◆ **What to produce**: Everything in the data must be repeated exactly, apart from the pictures, which are left out.

◆ **Information shown**:
• • •
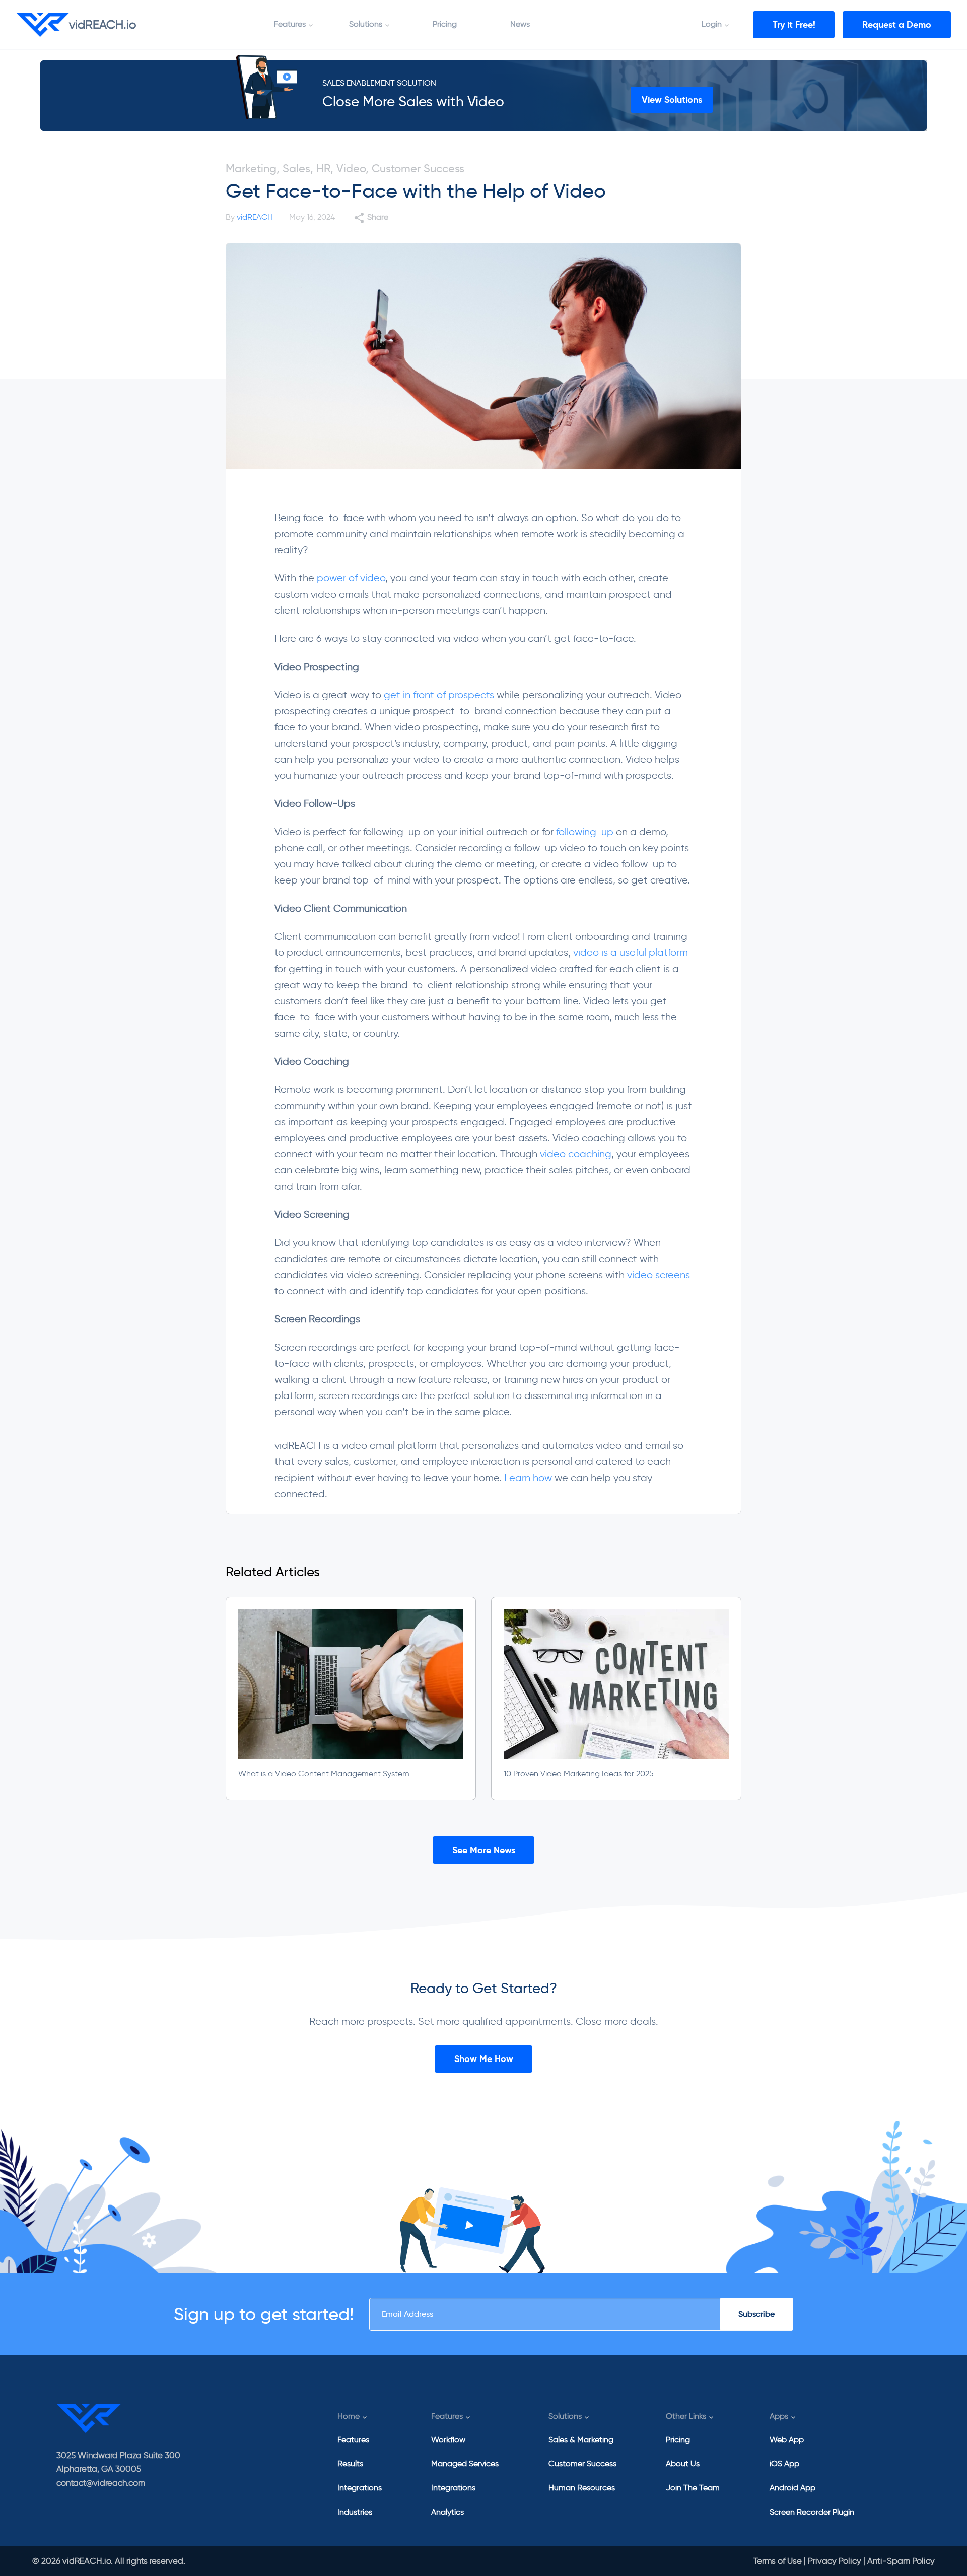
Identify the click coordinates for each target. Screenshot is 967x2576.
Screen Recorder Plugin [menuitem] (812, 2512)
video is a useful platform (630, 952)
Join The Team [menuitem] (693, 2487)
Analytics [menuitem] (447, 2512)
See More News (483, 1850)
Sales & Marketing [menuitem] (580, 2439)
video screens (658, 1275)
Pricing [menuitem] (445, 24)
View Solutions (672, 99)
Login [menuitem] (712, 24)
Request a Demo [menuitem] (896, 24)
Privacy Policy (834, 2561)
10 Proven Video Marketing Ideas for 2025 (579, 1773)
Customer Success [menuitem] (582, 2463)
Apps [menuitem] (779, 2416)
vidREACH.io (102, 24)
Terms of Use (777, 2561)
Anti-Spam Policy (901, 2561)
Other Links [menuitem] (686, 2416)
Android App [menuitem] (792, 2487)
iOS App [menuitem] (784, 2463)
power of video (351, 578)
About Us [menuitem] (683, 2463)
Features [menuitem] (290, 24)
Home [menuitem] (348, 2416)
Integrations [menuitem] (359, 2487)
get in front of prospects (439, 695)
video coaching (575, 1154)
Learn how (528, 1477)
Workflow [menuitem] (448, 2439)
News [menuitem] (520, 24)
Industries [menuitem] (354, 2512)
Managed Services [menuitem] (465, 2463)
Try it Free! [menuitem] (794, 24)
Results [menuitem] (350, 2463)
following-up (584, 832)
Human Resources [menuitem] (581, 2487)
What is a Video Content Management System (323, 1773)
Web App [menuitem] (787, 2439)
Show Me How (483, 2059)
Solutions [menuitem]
• • •
◆ **Task response**:
Identify the click coordinates for each target. Screenshot is 967x2576.
Screen Recorder Plugin [menuitem] (812, 2512)
video is a useful platform (630, 952)
Join The Team [menuitem] (693, 2487)
Analytics [menuitem] (447, 2512)
See More News (483, 1850)
Sales & Marketing [menuitem] (580, 2439)
video screens (658, 1275)
Pricing [menuitem] (445, 24)
View Solutions (672, 99)
Login [menuitem] (712, 24)
Request a Demo [menuitem] (896, 24)
Privacy Policy (834, 2561)
10 Proven Video Marketing Ideas for 2025 (579, 1773)
Customer Success [menuitem] (582, 2463)
Apps [menuitem] (779, 2416)
vidREACH.io (102, 24)
Terms of Use (777, 2561)
Anti-Spam Policy (901, 2561)
Other Links [menuitem] (686, 2416)
Android App [menuitem] (792, 2487)
iOS App [menuitem] (784, 2463)
power of video (351, 578)
About Us [menuitem] (683, 2463)
Features [menuitem] (290, 24)
Home [menuitem] (348, 2416)
Integrations [menuitem] (359, 2487)
get in front of prospects (439, 695)
video coaching (575, 1154)
Learn how (528, 1477)
Workflow [menuitem] (448, 2439)
News [menuitem] (520, 24)
Industries [menuitem] (354, 2512)
Managed Services [menuitem] (465, 2463)
Try it Free! [menuitem] (794, 24)
Results [menuitem] (350, 2463)
following-up (584, 832)
Human Resources [menuitem] (581, 2487)
What is a Video Content Management System (323, 1773)
Web App [menuitem] (787, 2439)
Show Me How (483, 2059)
Solutions [menuitem]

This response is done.